EXERCISE DATA —

━━━━━━━━

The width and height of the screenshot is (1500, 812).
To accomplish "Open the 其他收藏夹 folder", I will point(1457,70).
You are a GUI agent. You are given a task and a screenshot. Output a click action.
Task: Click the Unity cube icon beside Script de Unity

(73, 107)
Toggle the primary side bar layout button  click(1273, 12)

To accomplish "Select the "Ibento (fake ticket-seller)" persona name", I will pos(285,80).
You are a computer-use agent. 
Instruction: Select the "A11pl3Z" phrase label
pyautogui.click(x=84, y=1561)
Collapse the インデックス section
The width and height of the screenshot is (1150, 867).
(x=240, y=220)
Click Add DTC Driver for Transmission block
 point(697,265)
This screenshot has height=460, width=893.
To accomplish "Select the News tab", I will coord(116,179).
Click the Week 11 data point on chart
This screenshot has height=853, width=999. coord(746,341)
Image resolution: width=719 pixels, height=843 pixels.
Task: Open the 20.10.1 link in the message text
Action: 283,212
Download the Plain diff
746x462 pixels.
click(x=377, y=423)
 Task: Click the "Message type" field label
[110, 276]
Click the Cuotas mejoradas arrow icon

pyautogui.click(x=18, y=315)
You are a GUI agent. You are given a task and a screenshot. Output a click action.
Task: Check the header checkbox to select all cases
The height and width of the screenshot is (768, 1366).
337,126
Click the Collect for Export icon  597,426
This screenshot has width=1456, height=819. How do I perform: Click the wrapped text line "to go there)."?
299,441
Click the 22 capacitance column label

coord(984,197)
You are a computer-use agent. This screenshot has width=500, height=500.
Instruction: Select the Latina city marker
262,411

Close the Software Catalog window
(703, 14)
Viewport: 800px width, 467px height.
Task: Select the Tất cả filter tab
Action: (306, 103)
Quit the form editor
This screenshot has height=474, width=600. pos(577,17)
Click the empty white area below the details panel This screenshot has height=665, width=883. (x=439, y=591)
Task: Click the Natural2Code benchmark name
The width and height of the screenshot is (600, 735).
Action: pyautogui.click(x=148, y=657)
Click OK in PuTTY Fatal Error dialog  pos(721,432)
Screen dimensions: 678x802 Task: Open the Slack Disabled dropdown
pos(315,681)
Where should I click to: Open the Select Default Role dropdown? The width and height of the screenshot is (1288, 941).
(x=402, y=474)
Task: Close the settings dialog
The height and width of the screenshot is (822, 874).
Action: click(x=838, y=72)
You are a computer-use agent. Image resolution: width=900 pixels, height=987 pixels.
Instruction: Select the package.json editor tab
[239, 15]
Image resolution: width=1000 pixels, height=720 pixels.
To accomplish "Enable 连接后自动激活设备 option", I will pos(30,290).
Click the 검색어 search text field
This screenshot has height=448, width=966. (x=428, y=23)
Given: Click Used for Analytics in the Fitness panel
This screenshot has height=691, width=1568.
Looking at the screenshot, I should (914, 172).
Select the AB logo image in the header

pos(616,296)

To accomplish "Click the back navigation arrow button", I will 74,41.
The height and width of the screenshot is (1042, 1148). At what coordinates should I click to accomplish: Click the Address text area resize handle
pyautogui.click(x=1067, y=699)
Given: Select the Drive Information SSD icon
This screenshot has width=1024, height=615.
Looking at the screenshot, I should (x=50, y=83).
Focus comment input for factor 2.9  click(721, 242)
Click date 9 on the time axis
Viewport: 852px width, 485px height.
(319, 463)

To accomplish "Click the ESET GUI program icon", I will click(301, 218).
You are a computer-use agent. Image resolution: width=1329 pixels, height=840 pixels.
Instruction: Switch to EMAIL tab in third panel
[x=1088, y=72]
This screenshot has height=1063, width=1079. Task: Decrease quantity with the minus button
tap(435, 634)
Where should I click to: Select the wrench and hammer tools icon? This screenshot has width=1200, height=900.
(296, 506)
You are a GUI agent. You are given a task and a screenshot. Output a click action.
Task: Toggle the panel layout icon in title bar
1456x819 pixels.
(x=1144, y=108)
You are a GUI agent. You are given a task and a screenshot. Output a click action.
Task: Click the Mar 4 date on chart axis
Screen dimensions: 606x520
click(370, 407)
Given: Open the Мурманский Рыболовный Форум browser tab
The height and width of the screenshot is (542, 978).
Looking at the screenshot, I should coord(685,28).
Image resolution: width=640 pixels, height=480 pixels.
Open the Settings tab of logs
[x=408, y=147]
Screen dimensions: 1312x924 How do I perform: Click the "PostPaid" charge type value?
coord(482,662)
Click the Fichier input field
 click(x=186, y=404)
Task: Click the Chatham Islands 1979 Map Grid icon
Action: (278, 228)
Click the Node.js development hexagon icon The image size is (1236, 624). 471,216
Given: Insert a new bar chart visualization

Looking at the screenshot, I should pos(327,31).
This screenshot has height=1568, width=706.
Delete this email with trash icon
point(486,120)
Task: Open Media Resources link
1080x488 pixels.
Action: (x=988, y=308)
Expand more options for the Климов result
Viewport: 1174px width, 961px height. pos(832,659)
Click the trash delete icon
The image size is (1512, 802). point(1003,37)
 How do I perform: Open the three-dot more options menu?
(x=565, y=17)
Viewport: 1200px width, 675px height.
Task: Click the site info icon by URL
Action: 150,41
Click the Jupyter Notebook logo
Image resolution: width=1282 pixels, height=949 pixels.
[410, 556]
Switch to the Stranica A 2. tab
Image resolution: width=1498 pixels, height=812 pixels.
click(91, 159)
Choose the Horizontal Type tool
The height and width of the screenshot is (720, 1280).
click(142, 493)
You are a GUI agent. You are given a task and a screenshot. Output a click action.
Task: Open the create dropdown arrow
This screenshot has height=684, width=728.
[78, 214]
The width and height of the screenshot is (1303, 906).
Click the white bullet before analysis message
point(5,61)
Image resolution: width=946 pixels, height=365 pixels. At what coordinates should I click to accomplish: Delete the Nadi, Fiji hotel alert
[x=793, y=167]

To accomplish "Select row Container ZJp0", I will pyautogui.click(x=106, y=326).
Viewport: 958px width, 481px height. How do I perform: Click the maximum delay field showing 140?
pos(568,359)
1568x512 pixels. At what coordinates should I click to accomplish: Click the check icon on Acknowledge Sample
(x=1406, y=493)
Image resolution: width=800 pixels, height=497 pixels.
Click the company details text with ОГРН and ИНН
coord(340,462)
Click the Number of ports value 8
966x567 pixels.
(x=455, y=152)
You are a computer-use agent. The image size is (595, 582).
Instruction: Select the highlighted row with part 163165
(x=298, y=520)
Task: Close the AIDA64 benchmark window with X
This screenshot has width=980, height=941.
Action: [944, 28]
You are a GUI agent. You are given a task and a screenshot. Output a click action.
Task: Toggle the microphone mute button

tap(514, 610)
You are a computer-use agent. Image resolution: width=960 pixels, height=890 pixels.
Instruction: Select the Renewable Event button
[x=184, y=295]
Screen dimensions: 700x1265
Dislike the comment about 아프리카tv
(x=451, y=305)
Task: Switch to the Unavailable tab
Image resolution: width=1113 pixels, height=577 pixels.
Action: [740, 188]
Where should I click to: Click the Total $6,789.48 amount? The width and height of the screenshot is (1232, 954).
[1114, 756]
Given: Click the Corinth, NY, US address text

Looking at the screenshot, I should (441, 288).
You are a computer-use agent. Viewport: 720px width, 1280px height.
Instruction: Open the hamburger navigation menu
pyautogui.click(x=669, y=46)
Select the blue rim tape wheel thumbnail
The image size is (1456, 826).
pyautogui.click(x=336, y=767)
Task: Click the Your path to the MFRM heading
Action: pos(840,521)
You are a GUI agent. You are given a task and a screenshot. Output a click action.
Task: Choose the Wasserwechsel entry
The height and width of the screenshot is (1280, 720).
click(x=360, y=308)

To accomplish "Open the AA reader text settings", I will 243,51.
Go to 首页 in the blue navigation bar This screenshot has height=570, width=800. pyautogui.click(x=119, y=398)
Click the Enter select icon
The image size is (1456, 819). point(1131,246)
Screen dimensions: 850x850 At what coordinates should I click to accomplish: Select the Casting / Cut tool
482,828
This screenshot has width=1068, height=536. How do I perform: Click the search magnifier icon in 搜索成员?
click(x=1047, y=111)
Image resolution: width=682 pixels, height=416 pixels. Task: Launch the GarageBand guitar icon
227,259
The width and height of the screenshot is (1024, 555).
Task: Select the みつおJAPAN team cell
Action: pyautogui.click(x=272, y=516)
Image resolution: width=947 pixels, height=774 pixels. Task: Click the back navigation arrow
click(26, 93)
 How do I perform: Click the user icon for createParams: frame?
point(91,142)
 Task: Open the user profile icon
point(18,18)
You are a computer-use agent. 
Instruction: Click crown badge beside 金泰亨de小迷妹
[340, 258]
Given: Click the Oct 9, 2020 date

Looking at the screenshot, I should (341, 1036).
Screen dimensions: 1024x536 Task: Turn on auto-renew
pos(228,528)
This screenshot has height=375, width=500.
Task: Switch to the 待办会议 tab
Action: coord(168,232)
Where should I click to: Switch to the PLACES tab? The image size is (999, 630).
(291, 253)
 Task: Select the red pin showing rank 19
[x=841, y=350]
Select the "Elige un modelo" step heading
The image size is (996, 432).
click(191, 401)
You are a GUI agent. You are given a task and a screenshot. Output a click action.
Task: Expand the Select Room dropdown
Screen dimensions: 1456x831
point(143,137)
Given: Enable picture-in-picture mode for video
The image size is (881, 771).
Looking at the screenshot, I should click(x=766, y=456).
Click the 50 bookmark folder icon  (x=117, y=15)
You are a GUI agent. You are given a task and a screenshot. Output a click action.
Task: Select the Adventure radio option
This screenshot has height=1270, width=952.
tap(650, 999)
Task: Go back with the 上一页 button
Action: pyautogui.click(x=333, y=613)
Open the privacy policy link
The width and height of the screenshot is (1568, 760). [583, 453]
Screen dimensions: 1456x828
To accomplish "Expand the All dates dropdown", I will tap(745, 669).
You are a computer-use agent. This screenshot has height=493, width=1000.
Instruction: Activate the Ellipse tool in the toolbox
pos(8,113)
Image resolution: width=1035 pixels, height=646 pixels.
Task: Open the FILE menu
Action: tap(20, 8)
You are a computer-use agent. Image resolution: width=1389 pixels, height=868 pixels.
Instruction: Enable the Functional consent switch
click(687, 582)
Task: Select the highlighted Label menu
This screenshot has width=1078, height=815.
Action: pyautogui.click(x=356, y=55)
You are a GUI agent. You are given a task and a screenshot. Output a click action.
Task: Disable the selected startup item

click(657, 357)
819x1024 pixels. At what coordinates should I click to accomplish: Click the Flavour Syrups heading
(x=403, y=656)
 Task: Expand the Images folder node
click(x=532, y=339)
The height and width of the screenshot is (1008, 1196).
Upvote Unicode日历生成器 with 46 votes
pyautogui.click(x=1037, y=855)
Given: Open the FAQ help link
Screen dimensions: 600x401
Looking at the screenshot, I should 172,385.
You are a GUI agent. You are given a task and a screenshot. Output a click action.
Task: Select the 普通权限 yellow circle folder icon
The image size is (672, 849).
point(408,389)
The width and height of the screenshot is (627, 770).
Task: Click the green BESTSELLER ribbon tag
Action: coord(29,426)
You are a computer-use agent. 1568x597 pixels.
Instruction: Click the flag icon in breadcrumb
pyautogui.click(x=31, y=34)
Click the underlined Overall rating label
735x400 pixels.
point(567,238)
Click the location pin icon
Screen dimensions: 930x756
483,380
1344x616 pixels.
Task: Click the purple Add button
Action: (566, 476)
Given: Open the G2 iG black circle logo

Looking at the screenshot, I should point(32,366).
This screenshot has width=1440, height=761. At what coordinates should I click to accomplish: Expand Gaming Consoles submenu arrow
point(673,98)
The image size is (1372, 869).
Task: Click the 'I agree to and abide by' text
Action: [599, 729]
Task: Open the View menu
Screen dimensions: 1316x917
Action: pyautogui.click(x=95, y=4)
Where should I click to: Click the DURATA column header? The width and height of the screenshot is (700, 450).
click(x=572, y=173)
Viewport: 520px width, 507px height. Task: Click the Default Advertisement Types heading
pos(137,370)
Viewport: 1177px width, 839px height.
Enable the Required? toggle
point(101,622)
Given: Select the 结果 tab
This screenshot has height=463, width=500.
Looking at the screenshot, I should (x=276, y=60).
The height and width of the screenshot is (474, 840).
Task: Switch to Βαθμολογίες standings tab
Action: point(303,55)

━━━━━━━━

Where a line in the entries holds the word "name", copy that line.

ANSWER AREA —
To accomplish "Select the "Ibento (fake ticket-seller)" persona name", I will pos(285,80).
Task: Click the Natural2Code benchmark name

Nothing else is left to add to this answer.